▶ _STUDY MATERIAL_
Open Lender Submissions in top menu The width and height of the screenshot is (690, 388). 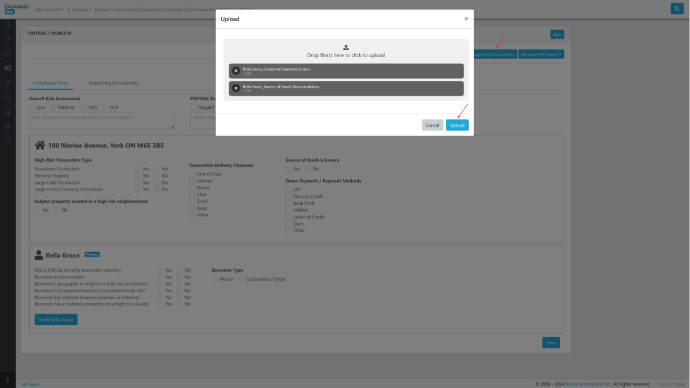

...

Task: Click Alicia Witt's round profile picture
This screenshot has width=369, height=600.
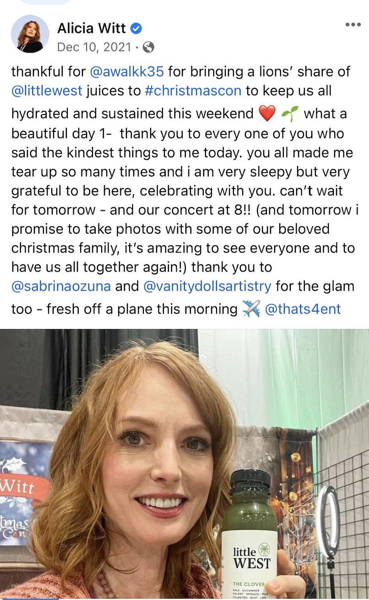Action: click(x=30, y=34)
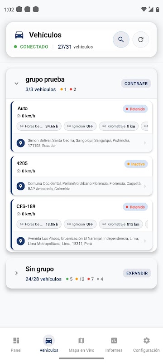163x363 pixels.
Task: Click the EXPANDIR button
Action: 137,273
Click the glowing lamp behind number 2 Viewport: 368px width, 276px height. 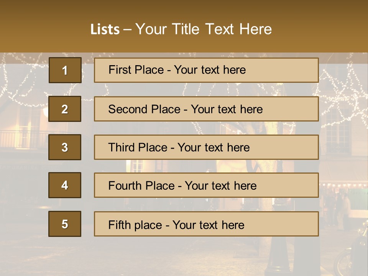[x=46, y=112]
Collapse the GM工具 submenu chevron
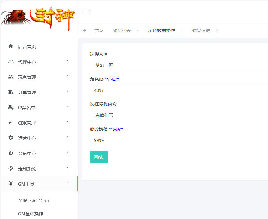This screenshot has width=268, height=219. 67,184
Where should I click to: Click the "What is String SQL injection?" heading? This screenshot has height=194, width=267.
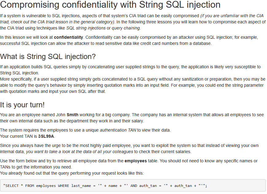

▶ _ASSIGNMENT_
Look above for the line with "Collapse the GM工具 submenu chevron" and the line with "Where should I". Give again exactly those two lines and all lines between them, pictures excluded.

▶ _RESPONSE BOX_
Collapse the GM工具 submenu chevron
This screenshot has width=268, height=219. 67,184
Where should I click to: Click the "What is String SQL injection?" heading? This screenshot has height=194, width=267.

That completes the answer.